Interest rates are likely to rise in 2022 as we see greater pressure from macro policy tightening due to higher inflation and business costs. Inflation might not be as transitory as expected, and rising wages and business costs might pose as a policy headwind in 2022. With rising inflation and wage costs and slowing revenue growth momentum, the outlook for margins and corporate earnings appears more challenged in 2022. We emphasise the importance of investing in quality and sustainable growth franchises, which we believe will outperform in the current macro environment.

Equity returns could moderate from the double-digit returns achieved in 2021. We believe the opportunity in 2022 will come from stock selection and higher bifurcation opportunities in the Singapore market. We favour financials, industrials, consumer and technology sectors most while we view the telecommunications and property sectors with caution.

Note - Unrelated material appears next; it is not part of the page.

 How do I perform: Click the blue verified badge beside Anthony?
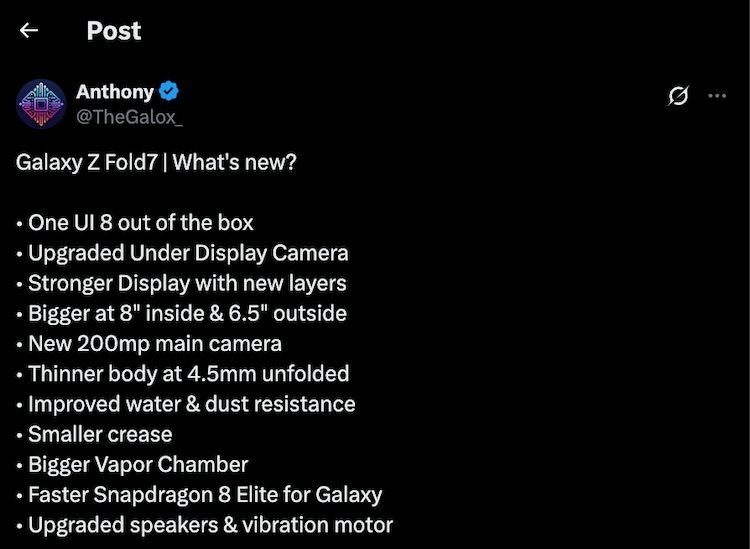pos(169,92)

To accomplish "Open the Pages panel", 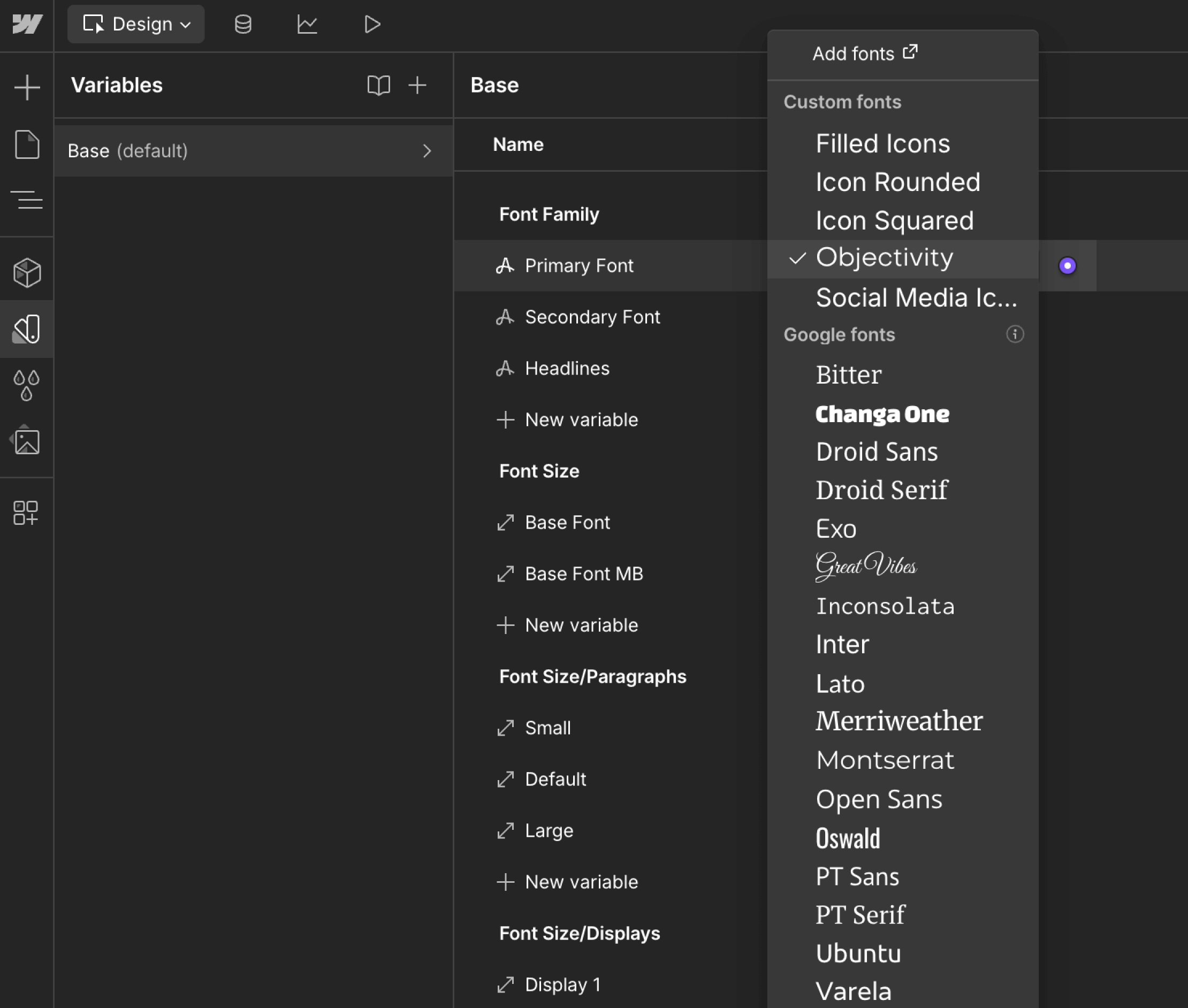I will (27, 144).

Singapore poised for continued recovery

Looking back, 2021 has been a good year for the Singapore equity market. The Straits Times Index (STI) returned 12.5% on a total return basis (as of 3 December 2021), which has more than reversed its loss of 8.1% in 2020. A strong revival in trade and manufacturing exports helped catalyse a sharp rebound in corporate earnings in 2021, which together with accommodative policy and attractive valuations, helped drive strong double-digit returns for the Singapore stock market and catapulted Singapore to one of Asia’s top equity performers in 2021.

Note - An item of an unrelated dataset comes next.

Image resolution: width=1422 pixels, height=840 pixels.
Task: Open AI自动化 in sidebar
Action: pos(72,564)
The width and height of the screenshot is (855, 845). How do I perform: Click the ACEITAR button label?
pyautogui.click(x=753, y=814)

We expect recovery to remain a predominant theme in 2022, similar to 2021, during which the economy, equity markets and corporate earnings all recovered to the pre-COVID levels of 2019. For the year to Q3 2021, Singapore’s GDP has already risen by more than 7%, which is higher than its pre-pandemic levels in 2019. What is also impressive about this recovery is that in Q3 2021, Singapore was the only ASEAN-6 economy with real GDP growth (seasonally adjusted) above its Q4 2019 level.

Looking forward, we expect economic expansion in Singapore to build on the 7% year-on-year GDP growth expected in 2021 and rise by another 3-5% year-on-year in 2022, thanks to tailwinds from the region’s economies reopening and the normalisation of supply disruptions. We also expect growth in 2022 to become more balanced with services moving more in equilibrium with manufacturing. Manufacturing and export-oriented sectors, undoubtedly the stars of the economy in 2021, could see their growth momentum taper off in 2022 but should remain resilient as global demand continues to be healthy. We believe the service sector should recover and provide most of the incremental growth for the Singapore economy as we head into 2022. Wholesale retail trade, transport and storage and services could surprise positively as the country moves towards a new normal in which COVID-19 becomes endemic. Transport services, traditionally a key contributor to the Singapore economy, could be poised for a strong recovery in 2022 as the travelling resumes.

Growth and quality should start to outperform

In the recently concluded biannual macroeconomic review, the Monetary Authority of Singapore (MAS) said that it is watching closely for signs of inflation, as it sees the risk of inflation becoming more persistent as opposed to a transitory bottleneck caused by the pandemic. This also prompted the MAS to tighten its monetary policy setting in October 2021 to address the rise in consumer prices and inflationary pressure caused by supply disruptions and higher wages.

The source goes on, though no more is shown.